# Curse ya for Breeding Adobe



## BananaRepublic (Apr 29, 2015)

This is a recent conversation I had with the Adobe chat service. I admit that I may have been misunderstood but sometimes the chat option is the stupidest thing in the world. I have removed names etc.



Hello! Welcome to Adobe Customer Service.
12:40:26 IST

Operator 
Could you please elaborate your issue?
12:42:00 IST

you:
When I attempt to login I am told that my ID has been terminated
12:42:33 IST

Operator 
Thank you for the information.
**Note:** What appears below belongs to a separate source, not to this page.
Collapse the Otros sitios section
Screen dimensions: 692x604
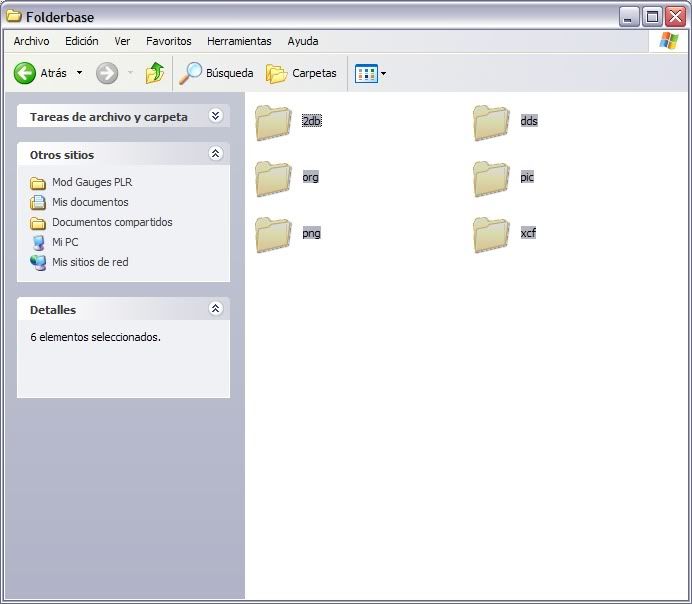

I will be glad to check and assist you with this issue.
12:42:33 IST

May I please have your email address registered with Adobe?
12:44:33 IST

you
Am I was registered with the email xxxx@xx but I thing there may be aan administrative discrepancy 
12:44:43 IST

Operator 
Thank you for the email address.
12:44:53 IST


Operator :
I checked and see that you have been contacted us to close your Adobe id 
 So you are unable to access your account.
12:50:02 IST

Operator 
Are we still connected?
12:50:20 IST

you:
yes I am connected
12:50:30 IST

Operator :
Okay
12:50:38 IST

Operator :
Do you have further questions?
12:51:00 IST

you:
please give me a minute to type. It takes you five minutes to respond to me
12:51:10 IST

Operator :

Okay.
12:53:10 IST

you:

That address was terminated on my request but during the time it took for this to work through the system,10 days, I inadvertently registered a adobe plan under that address
12:54:28 IST

you:

I now do not know what my ID is or what email its registered too. (end)
12:56:49 IST

Operator :

I see that you have PhotoshopLRCC subscription under xxx.com. As the account has been deleted you are unable to access it.
12:57:12 IST

you:

yes
12:58:53 IST

Operator :

Please allow me 2-3 minutes while I check what best could be done.
12:59:04 IST

you:

Right
12:59:30 IST

you:

Please tell me before you do it
13:01:19 IST

Operator :

Thank you for your patience.
13:01:35 IST

Operator :

Do you wish to access the subscription under xxxxxxx ?
13:03:27 IST

you:

Is it possible to register it under xxxx@xxx
13:06:15 IST

you:

are you still connected
13:07:13 IST

Operator :

I see that you have placed the order for Creative Cloud Photography plan (one-year, prepaid) with order# ADxxx
13:07:53 IST

Operator :

In this case, I will escalate the case to our relevant team to cancel the subscription for you. Please go ahead and place the new order under the different email address.
13:08:03 IST

Operator :

click here
13:08:15 IST

Operator :

Please use the above link to place the new order
13:09:34 IST

you:

No look if I have to jump through those hopes just reopen that ID (old ID)
13:10:35 IST

Operator :

So you want use xxx@com as your Adobe id?
13:11:15 IST

you:

Yes 
13:14:24 IST

Operator :

As you have requested to delete the Adobe id it may not possible to re activate it. However, I will have this case escalated to our next level team. Our relevant team will contact you via email with in 2-3 days.
13:16:07 IST

you:

You could have just pointed this out when I asked the question is it possible to register with a new address. It would have been a yes or no anser
13:17:12 IST

Operator :

Yes, you can place the new order with the new email address.
13:18:15 IST

you:

no I wanted to know if you could just remove the old email and add the new one seing as the old email has been terminated
13:18:52 IST

Operator :

No, it is not possible to do that.
13:19:36 IST

Operator :

However, you can go ahead and place the new order under new email address. So that I can escalate the case to our relevant team to cancel the old subscription and help you with the refund
13:20:29 IST

you:


and when would I be refunded the money from the previous subscription
13:21:13 IST

Operator :

Our relevant team will contact you and help you with that.
13:23:03 IST

you:

Lord just forget the new address xxx@xx  and assume I want to go ahead and reopen the old ID under the address xxx@xxx.com
13:23:37 IST

Operator :

Alright.
13:23:53 IST

Operator :

Let me escalate the case to reactivate your old Adobe id.
13:24:02 IST

you:

Do that
13:25:41 IST

Operator :

Sure.
13:25:41 IST

Operator :
Is there anything else I can help you with? 
13:25:50 IST

you:

No
13:26:13 IST

Operator :

Thank you! it was my pleasure assisting you today. Have a nice day.
13:26:13 IST


----------